Si chiamava E., anzi si chiama E. ma non è più con me. Lo è stata per pochi mesi, ricordo bene ogni secondo.Novembre del 2017, pomeriggio di luci artificiali, esco dal mio studio, sento la voce della mia capa nella penombra del corridoio, chiama il mio nome, mi giro, non è da sola, c’è una ragazza alta, più alta di me, indossa un vestito scuro, pantaloni e giacca, camicia bianca, le due mi guardano sorridenti. Senti G. ti presento E. ha appena finito un master Post-lauream, starà con noi per uno stage di alcuni mesi, pensavo di affidarla a te, è interessata ad alcuni progetti che qui stai seguendo tu, le puoi spiegare un attimo come lavori poi lei inizierà lunedì prossimo. Porgo la mano il più accogliente possibile, piacere G., Piacere E.. Sorride con aria compita della neolaureata che sa il fatto suo.

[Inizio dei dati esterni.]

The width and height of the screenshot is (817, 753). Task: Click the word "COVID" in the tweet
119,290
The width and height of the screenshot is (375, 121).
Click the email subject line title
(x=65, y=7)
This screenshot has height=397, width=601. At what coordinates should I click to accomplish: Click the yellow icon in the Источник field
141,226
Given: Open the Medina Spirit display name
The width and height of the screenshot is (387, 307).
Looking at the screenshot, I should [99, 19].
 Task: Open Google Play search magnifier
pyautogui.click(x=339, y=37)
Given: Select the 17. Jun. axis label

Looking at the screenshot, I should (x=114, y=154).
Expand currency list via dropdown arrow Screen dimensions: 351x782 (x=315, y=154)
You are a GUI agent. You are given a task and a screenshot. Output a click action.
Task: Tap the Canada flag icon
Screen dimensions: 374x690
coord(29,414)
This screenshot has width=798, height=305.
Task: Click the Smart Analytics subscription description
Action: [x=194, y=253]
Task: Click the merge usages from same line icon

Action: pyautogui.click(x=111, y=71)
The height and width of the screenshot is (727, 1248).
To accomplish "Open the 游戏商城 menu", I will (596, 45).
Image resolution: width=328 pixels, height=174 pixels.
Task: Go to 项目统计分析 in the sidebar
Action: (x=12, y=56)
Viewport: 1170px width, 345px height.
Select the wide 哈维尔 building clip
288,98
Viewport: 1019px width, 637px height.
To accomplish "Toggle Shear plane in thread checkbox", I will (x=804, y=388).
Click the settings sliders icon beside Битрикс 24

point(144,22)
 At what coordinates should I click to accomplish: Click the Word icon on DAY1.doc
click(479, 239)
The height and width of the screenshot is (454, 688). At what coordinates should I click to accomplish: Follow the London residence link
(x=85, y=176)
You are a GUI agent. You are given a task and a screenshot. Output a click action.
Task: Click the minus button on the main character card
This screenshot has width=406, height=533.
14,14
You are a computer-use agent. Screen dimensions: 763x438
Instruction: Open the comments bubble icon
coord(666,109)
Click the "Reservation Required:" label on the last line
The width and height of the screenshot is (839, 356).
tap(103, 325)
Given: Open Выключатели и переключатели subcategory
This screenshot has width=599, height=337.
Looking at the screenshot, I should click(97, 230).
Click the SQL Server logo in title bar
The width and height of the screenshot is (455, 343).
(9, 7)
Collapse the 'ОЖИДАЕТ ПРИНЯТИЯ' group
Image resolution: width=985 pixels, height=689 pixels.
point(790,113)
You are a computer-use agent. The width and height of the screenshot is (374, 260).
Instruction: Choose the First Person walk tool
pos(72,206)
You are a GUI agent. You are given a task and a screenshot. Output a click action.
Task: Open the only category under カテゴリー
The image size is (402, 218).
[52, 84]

La mia espressione non sarà stata certo delle più felici, uno stagista vuol dire più lavoro, oltre al tuo devi seguire il suo, vuol dire avere qualcuno che ficcanasa nelle tue cose, vuol dire avere sempre tra i piedi qualcuno che potrebbe essere il massimo della simpatia ma anche no e te lo devi sopportare comunque in qualsiasi caso.
Rientro nel mio ufficio, la capa se ne va, E. mi segue, mi da del lei, le do del lei, 21 anni di differenza si sentono.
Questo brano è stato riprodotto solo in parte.